As shown in FIG. 3 and the like, a hydraulic piston 84 and a return spring 83 are provided at one end of the steering operation body 82, and the hydraulic piston 84 is operated by electromagnetic switching valves 85 and 86 shown in FIG. The steering operation body 82 is configured to slide to the neutral position N, the right turn position RT, and the left turn position LT.
The multi-plate friction clutch 26 of the auxiliary transmission 20 is provided with a hydraulic piston 26a, and this hydraulic piston 26a is operated by an electromagnetic switching valve 26b shown in FIG. is there.
A hydraulic piston 63 is installed in the swing clutch 60, and a hydraulic piston 64 is installed in the swing brake 61. The hydraulic piston 63 and the hydraulic piston 64 are operated by the hydraulic operation device shown in FIG. Are configured to be switched.
The turning assist clutch 62 shown in FIGS. 2 and 3 transmits the driving force of the traveling devices 1A and 1B outside the turning to the traveling devices 1B and 1A inside the turning to suppress sudden turning at the beginning of turning. The turning assist clutch 62 is switched by a hydraulic piston 65 shown in FIGS.

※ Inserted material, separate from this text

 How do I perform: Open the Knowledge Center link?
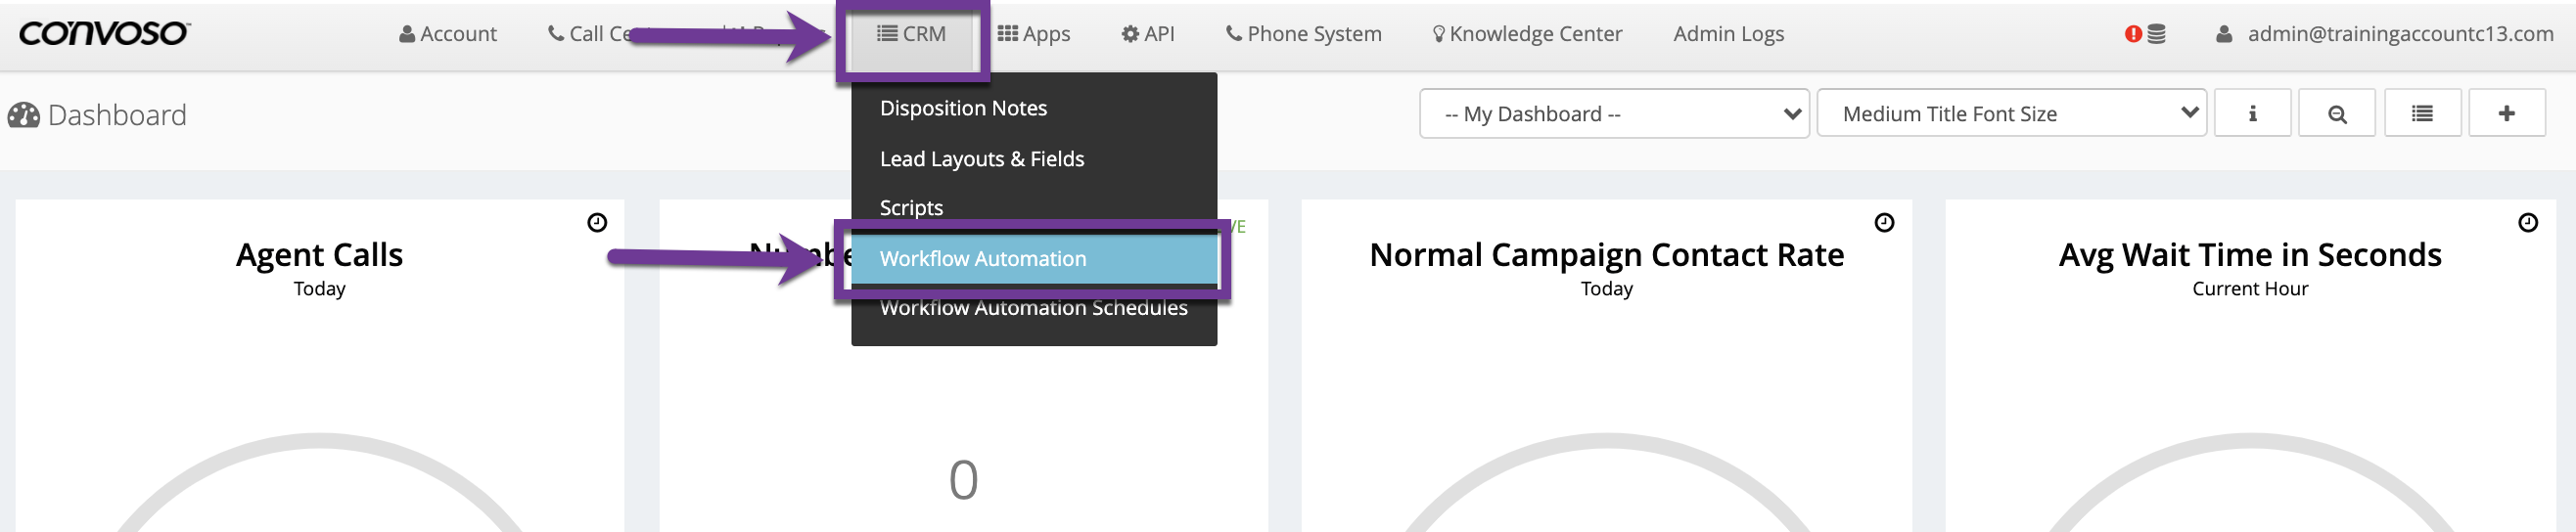pos(1527,34)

  FIG. 11 shows a mission case 9 having another implementation structure. In this mission case 9, the final transmission gears 53 and 44 of the pair of split cases 9a and 9b constituting the mission case 9 are provided. A shield wall 9c disposed below the final gears 53 and 44 is provided inside the split case 9a, and the shield wall 9c is subjected to a stirring action by each gear such as the final transmission gears 53 and 44. The bottom of the transmission case is shielded so as not to reach the lubricating oil staying at the bottom of the case. Thereby, by extracting the lubricating oil from the lower part than the shielding wall 9c in the transmission case, this lubricating oil can be supplied to each hydraulic actuator as a working oil in a state where it is difficult for air to be sucked.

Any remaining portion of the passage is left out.